Sumber Gambar: jualkarpetmasjid.co.id


HUKUM MEMBERIKAN BARANG-BARANG MASJID YANG TIDAK TERPAKAI KE MUSHOLA (LANGGAR)

 Barang-barang yang dimiliki oleh masjid, umumnya merupakan milik masjid, yaitu harta yang diperuntukkan secara khusus untuk keperluan ibadah di masjid tersebut. Dalam konteks pengelolaan barang-barang inventaris masjid, seringkali terdapat barang-barang yang sudah tidak digunakan atau tidak diperlukan lagi. Misalnya: sisa material bangunan, karpet, kipas angin, alat sholat, atau peralatan lainnya yang sudah digantikan oleh yang baru, namun masih dalam kondisi layak pakai. Permasalahan muncul ketika ada permintaan atau niat dari pengurus masjid untuk memberikan barang-barang tersebut ke mushola yang membutuhkan karena barang-barang tersebut sudah harus diganti dengan yang baru (peremajaan).

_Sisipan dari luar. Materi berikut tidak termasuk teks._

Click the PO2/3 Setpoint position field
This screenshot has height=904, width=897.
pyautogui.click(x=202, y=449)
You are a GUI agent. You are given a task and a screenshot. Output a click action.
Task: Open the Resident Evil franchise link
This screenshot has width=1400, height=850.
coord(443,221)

Bagaimana hukum memberikan barang-barang masjid yang tidak terpakai ke mushola (langgar) seperti pada deskripsi diatas ? 


A. Tidak boleh 

Tidak diperbolehkan menggunakan bahan-bahan yang tersisa dari pembangunan atau perbaikan masjid untuk dipakai (dalam pembangunan) selain masjid, seperti pesantren, sumur, dan lain-lain, begitu pula sebaliknya.

B. Boleh

Boleh jika ada faktor udzur, maka diperbolehkan penggunaan barang-barang masjid di atas untuk digunakan pada selain jenis masjid.

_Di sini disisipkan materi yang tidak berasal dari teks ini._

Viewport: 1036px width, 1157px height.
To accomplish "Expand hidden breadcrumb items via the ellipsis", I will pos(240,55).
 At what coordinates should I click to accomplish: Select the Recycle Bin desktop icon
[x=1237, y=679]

(قَوْلُهُ: وَالأَقْرَبُ إِلَيْهِ أَوْلَى) أَيْ وَعِمَارَةُ المَسْجِدِ الأَقْرَبِ إِلَى المُنْهَدِمِ أَوْلَى مِنْ غَيْرِ الأَقْرَبِ. قَالَ ع ش: وَبَقِيَ مَا لَوْ كَانَ ثَمَّ مَسَاجِدَ مُتَعَدِّدَةً وَاسْتَوَى قُرْبُهُ مِنَ الْجَمِيْعِ، هَلْ يُوَزَّعُ عَلَى الجَمِيْعِ أَوْ يُقَدَّمُ الأَحْوَجُ؟ فِيْهِ نَظَرٌ. وَالأَقْرَبُ الثَّانِي، فَلَوِ اسْتَوَتْ الحَاجَةُ وَالقُرْبُ، جَازَ صَرْفُهُ لِوَاحِدٍ مِنْهَا. اهـ. (قَوْلُهُ: وَلَا يُعَمِّرُ بِهِ غَيْرُ جِنْسِهِ) أَيْ وَلَا يُعَمِّرُ بِالنَّقْضِ مَا هُوَ مِنْ غَيْرِ جِنْسِ المَسْجِدِ. وَقَوْلُهُ: كَرِبَاطٍ وَبِئْرٍ، تَمْثِيلٌ لِغَيْرِ جِنْسِ المَسْجِدِ، وَقَوْلُهُ: كَالعَكْسِ: هُوَ أَنْ لَا يُعَمِّرَ بِنَقْضِ الرِّبَاطِ وَالبِئْرِ غَيْرُ الجِنْسِ كَالمَسْجِدِ. (قَوْلُهُ: إِلَّا إِذَا تَعَذَّرَ جِنْسُهُ) أَيْ فَإِنَّهُ يُعَمِّرُ بِهِ غَيْرُ الجِنْسِ. (قَوْلُه: وَالَّذِي يَتَّجِهُ تَرْجِيحُهُ الخ) فِي سَمِّ مَا نَصُّهُ: الَّذِي اعْتَمَدَهُ شَيْخُنَا الشِّهَابُ الرَّمْلِيُّ أَنَّهُ إِنْ تَوَقَّعَ عَوْدُهُ حُفِظَ، وَإِلَّا صُرِفَ لِأَقْرَبِ المَسَاجِدِ، وَإِلَّا فَلِلأَقْرَبِ إِلَى الوَاقِفِ، وَإِلَّا فَلِلْفُقَرَاءِ وَالمَسَاكِينِ أَوْ مَصَالِحِ المُسْلِمِينَ. وَحُمِلَ اخْتِلَافُهُمْ عَلَى ذَلِكَ. اهـ.. (حاشية إعانة الطالبين: ج ۳، ص ۱۸۱).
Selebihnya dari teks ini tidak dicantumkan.